(Rows of pointing data)
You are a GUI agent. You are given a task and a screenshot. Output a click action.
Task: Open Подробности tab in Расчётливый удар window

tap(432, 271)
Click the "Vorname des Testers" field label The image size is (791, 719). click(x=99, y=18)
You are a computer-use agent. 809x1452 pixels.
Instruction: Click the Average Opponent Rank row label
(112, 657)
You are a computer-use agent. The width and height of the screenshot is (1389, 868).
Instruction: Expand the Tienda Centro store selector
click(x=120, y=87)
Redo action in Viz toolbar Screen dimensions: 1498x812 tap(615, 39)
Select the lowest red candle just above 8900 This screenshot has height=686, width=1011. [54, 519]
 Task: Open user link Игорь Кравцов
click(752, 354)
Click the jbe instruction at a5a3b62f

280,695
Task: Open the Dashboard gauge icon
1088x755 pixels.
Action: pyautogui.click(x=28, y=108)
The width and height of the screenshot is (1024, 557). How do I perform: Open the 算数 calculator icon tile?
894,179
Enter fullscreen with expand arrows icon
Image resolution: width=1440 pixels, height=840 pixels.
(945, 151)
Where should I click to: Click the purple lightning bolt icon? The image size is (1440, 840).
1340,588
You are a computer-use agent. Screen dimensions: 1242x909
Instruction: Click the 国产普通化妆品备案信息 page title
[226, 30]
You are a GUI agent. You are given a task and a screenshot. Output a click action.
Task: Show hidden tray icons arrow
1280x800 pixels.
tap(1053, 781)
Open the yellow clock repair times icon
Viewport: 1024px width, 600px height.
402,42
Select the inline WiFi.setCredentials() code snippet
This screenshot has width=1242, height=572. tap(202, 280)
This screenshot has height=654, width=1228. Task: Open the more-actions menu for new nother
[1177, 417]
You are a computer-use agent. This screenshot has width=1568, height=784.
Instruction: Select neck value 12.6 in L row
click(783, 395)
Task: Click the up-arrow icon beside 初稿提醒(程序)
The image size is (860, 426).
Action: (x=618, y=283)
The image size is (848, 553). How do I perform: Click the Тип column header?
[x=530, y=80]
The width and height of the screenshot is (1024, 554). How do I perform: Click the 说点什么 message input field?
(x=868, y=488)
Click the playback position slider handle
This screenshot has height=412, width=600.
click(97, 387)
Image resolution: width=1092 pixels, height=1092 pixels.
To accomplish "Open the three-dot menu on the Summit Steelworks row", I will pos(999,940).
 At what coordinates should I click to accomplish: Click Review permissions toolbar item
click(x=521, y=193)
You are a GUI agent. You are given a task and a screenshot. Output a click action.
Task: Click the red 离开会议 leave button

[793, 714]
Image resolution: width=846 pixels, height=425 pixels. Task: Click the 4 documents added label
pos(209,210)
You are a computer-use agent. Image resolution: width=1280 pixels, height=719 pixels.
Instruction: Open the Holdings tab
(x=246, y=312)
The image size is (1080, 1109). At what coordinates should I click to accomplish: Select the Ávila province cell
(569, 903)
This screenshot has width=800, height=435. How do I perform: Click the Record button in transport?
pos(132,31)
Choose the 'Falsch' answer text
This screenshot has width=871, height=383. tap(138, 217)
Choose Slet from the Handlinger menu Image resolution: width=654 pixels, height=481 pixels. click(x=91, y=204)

Exercise requirements
Recast the lines of the items above as a numbered list, starting with the line containing "Task: Open the Dashboard gauge icon" and ending with the line containing "[1177, 417]", both included. Leave out any blank lines.

Final result
1. Task: Open the Dashboard gauge icon
2. 1088x755 pixels.
3. Action: pyautogui.click(x=28, y=108)
4. The width and height of the screenshot is (1024, 557). How do I perform: Open the 算数 calculator icon tile?
5. 894,179
6. Enter fullscreen with expand arrows icon
7. Image resolution: width=1440 pixels, height=840 pixels.
8. (945, 151)
9. Where should I click to: Click the purple lightning bolt icon? The image size is (1440, 840).
10. 1340,588
11. You are a computer-use agent. Screen dimensions: 1242x909
12. Instruction: Click the 国产普通化妆品备案信息 page title
13. [226, 30]
14. You are a GUI agent. You are given a task and a screenshot. Output a click action.
15. Task: Show hidden tray icons arrow
16. 1280x800 pixels.
17. tap(1053, 781)
18. Open the yellow clock repair times icon
19. Viewport: 1024px width, 600px height.
20. 402,42
21. Select the inline WiFi.setCredentials() code snippet
22. This screenshot has width=1242, height=572. tap(202, 280)
23. This screenshot has height=654, width=1228. Task: Open the more-actions menu for new nother
24. [1177, 417]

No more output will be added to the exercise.